* **課題**
下の行のうち、「Open the search」を含む行から「click(15, 16)」を含む行まで（両端を含む）を、一字一句変えずにもう一度示してください。

* **利用可能なデータ**
▬▬▬
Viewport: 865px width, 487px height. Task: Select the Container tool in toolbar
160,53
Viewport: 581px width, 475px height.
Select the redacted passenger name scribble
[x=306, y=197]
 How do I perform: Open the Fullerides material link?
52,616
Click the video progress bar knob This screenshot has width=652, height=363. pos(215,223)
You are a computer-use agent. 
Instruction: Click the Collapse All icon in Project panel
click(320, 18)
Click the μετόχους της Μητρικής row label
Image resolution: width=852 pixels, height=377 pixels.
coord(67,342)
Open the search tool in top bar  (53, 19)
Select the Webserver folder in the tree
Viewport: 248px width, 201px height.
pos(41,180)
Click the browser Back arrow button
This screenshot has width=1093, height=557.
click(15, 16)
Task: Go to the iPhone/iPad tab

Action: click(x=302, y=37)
▬▬▬
* **出力全体**
Open the search tool in top bar  (53, 19)
Select the Webserver folder in the tree
Viewport: 248px width, 201px height.
pos(41,180)
Click the browser Back arrow button
This screenshot has width=1093, height=557.
click(15, 16)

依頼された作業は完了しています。